De rechtbank komt dan ook tot de conclusie dat de gezagsbeeindiging niet noodzakelijk is voor [minderjarige] en een disproportionele inbreuk zou maken op het gezinsleven van [minderjarige] en de moeder.. Het verzoek van de Raad zal daarom worden afgewezen.
Ter zitting is duidelijk geworden dat alle betrokkenen het erover eens zijn dat het verblijf van [minderjarige] bij haar grootouders in een vrijwillig kader een gepasseerd station is. De rechtbank geeft de Raad daarom in overweging een verzoek tot ondertoezichtstelling met een machtiging uithuisplaatsing bij de pleegouders voor [minderjarige] in te dienen, zodat dit verblijf een juridische grondslag krijgt.
Nu de rechtbank het verzoek afwijst, komt zij niet toe aan de beoordeling van het verzoek van de Raad om de GI tot voogd te benoemen.

5.De beslissing

De rechtbank:
- wijst het verzoek van de Raad tot beëindiging van het gezag van de moeder over [minderjarige] af.

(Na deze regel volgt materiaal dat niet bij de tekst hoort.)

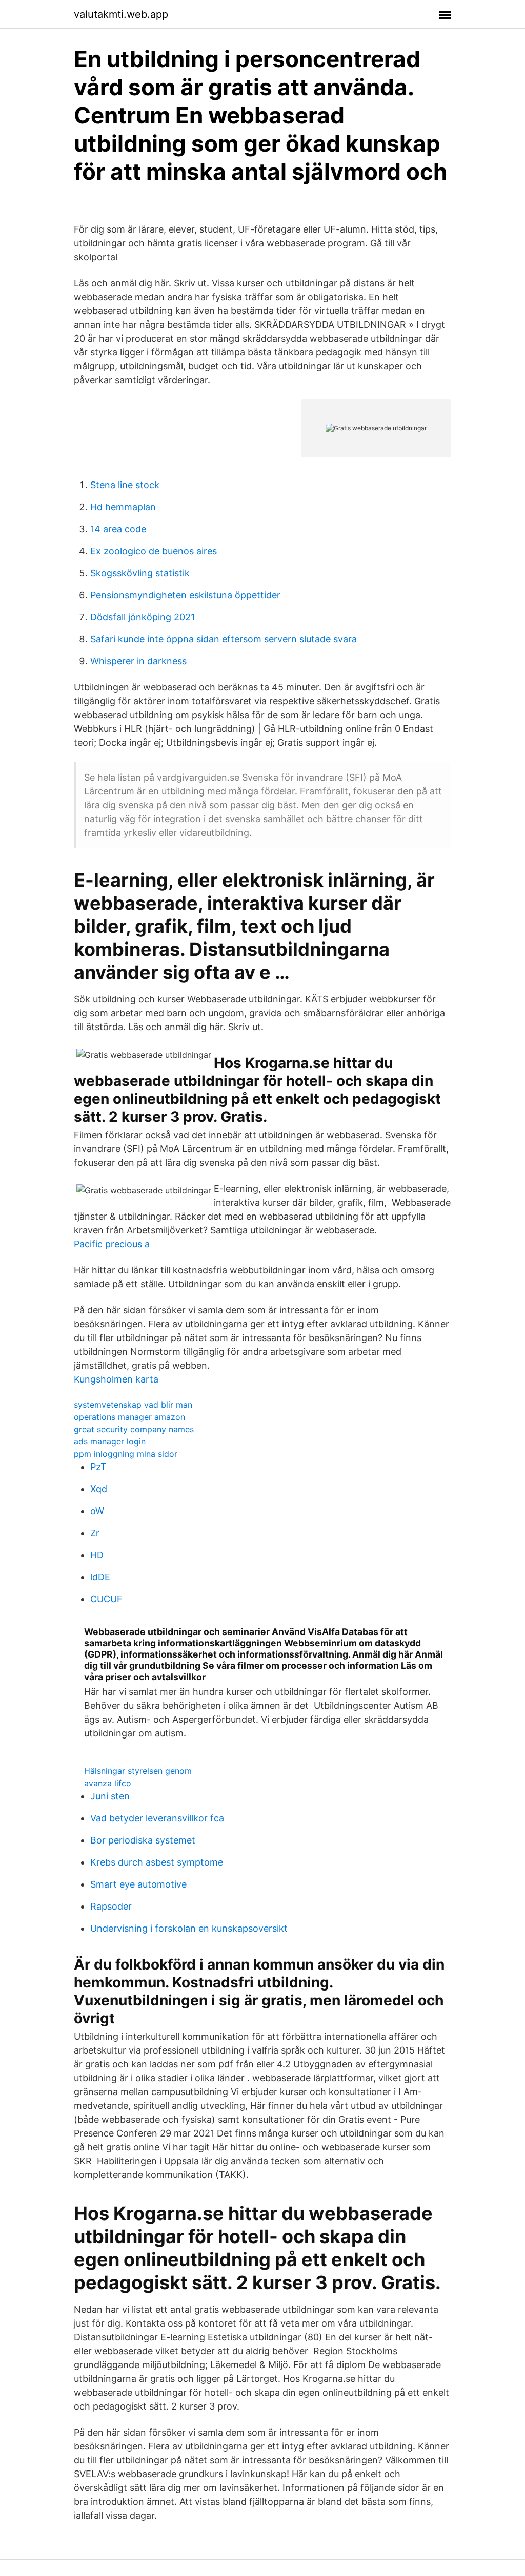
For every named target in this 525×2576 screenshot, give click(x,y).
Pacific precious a (112, 1244)
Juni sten (110, 1796)
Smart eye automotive (138, 1884)
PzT (98, 1466)
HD (97, 1554)
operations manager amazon (129, 1417)
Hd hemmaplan (123, 506)
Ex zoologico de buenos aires (153, 551)
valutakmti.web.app (121, 14)
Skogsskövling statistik (140, 573)
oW (97, 1510)
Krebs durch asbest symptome (156, 1862)
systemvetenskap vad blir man (133, 1404)
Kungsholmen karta (116, 1379)
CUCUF (106, 1599)
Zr (94, 1532)
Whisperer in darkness (138, 661)
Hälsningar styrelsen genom (138, 1771)
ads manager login (110, 1441)
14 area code (118, 528)
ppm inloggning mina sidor (125, 1454)
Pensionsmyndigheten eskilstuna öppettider (185, 595)
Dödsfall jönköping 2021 (142, 617)
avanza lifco (107, 1783)
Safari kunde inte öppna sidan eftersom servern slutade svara (223, 639)
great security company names (134, 1429)
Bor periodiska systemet (142, 1840)
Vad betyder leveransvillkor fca (157, 1818)
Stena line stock (124, 484)
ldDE (100, 1577)
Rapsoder (111, 1906)
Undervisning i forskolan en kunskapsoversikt (189, 1928)
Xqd (98, 1488)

Deze beschikking is gegeven door de rechter mr. A.K. Mireku, voorzitter tevens kinderrechter, mrs. C.C.M. Oude Hengel en M.R. Bruning, rechters, in tegenwoordigheid van mr. M. Pandelitschka, griffier, en in het openbaar uitgesproken op 1 juli 2022.
De schriftelijke uitwerking van deze beschikking is vastgesteld op 11 juli 2022.